*** Block opens ***
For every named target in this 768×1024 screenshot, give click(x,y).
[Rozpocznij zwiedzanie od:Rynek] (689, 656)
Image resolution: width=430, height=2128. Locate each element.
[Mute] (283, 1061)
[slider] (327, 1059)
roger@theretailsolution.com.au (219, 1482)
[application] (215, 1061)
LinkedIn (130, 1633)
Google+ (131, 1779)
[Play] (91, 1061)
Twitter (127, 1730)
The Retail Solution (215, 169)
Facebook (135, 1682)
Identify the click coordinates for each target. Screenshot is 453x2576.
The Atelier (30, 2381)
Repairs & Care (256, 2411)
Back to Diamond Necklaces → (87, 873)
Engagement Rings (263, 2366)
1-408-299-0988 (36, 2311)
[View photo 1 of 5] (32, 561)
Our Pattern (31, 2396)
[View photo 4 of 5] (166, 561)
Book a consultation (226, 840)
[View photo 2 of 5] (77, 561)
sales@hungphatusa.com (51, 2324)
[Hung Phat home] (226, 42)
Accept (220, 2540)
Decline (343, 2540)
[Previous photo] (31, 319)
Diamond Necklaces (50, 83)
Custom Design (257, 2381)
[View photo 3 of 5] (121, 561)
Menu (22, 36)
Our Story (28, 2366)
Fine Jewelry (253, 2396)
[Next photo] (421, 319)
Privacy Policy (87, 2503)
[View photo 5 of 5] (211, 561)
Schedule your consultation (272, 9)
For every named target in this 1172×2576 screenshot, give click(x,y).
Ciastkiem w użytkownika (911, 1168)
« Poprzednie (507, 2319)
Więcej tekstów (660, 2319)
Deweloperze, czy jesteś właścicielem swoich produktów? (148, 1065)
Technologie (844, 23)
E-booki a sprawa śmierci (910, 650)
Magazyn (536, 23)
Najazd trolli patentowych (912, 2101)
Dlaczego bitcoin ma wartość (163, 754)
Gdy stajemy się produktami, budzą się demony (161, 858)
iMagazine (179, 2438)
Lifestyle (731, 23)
*** Block closes ***
== HOW TO COMPLETE THIS TASK ==
Please repeat the line that contains "Accept (220, 2540)" and every line after it through the end of the material above, exactly and with nothing added.

== RESPONSE FOR THIS EXERCISE ==
Accept (220, 2540)
Decline (343, 2540)
[Previous photo] (31, 319)
Diamond Necklaces (50, 83)
Custom Design (257, 2381)
[View photo 3 of 5] (121, 561)
Menu (22, 36)
Our Story (28, 2366)
Fine Jewelry (253, 2396)
[Next photo] (421, 319)
Privacy Policy (87, 2503)
[View photo 5 of 5] (211, 561)
Schedule your consultation (272, 9)
For every named target in this 1172×2576 screenshot, give click(x,y).
Ciastkiem w użytkownika (911, 1168)
« Poprzednie (507, 2319)
Więcej tekstów (660, 2319)
Deweloperze, czy jesteś właścicielem swoich produktów? (148, 1065)
Technologie (844, 23)
E-booki a sprawa śmierci (910, 650)
Magazyn (536, 23)
Najazd trolli patentowych (912, 2101)
Dlaczego bitcoin ma wartość (163, 754)
Gdy stajemy się produktami, budzą się demony (161, 858)
iMagazine (179, 2438)
Lifestyle (731, 23)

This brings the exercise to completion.